◆ **WHAT YOU SHOULD DO**: Some lines in the entries contain the word "agent". Copy all of them.

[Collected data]
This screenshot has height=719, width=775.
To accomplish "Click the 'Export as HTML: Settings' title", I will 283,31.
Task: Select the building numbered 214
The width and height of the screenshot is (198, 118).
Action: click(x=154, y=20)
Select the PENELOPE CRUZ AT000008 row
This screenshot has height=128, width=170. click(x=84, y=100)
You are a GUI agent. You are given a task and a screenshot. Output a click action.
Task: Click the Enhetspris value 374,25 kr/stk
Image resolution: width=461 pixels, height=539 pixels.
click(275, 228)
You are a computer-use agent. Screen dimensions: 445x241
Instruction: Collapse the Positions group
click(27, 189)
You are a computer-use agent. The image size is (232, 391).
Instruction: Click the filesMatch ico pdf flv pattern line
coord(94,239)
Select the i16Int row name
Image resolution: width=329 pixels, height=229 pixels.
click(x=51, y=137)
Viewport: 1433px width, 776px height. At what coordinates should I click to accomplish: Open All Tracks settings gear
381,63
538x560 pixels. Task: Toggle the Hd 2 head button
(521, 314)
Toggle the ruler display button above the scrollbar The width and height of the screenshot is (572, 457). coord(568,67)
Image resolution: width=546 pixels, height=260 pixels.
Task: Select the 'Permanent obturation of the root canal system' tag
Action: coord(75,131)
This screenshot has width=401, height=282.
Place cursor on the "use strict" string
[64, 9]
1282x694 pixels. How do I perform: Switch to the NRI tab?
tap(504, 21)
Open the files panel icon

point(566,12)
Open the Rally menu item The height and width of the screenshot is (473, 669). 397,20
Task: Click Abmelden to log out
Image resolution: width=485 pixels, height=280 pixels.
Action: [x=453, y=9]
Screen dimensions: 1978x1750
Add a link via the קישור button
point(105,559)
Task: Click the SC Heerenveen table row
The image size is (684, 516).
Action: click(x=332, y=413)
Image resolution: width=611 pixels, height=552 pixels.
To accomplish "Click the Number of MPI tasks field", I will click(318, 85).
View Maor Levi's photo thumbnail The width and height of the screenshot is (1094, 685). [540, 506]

◆ **SOLUTION**:
You are a GUI agent. You are given a task and a screenshot. Output a click action.
You are a computer-use agent. Screen dimensions: 445x241
You are a computer-use agent. The image size is (232, 391).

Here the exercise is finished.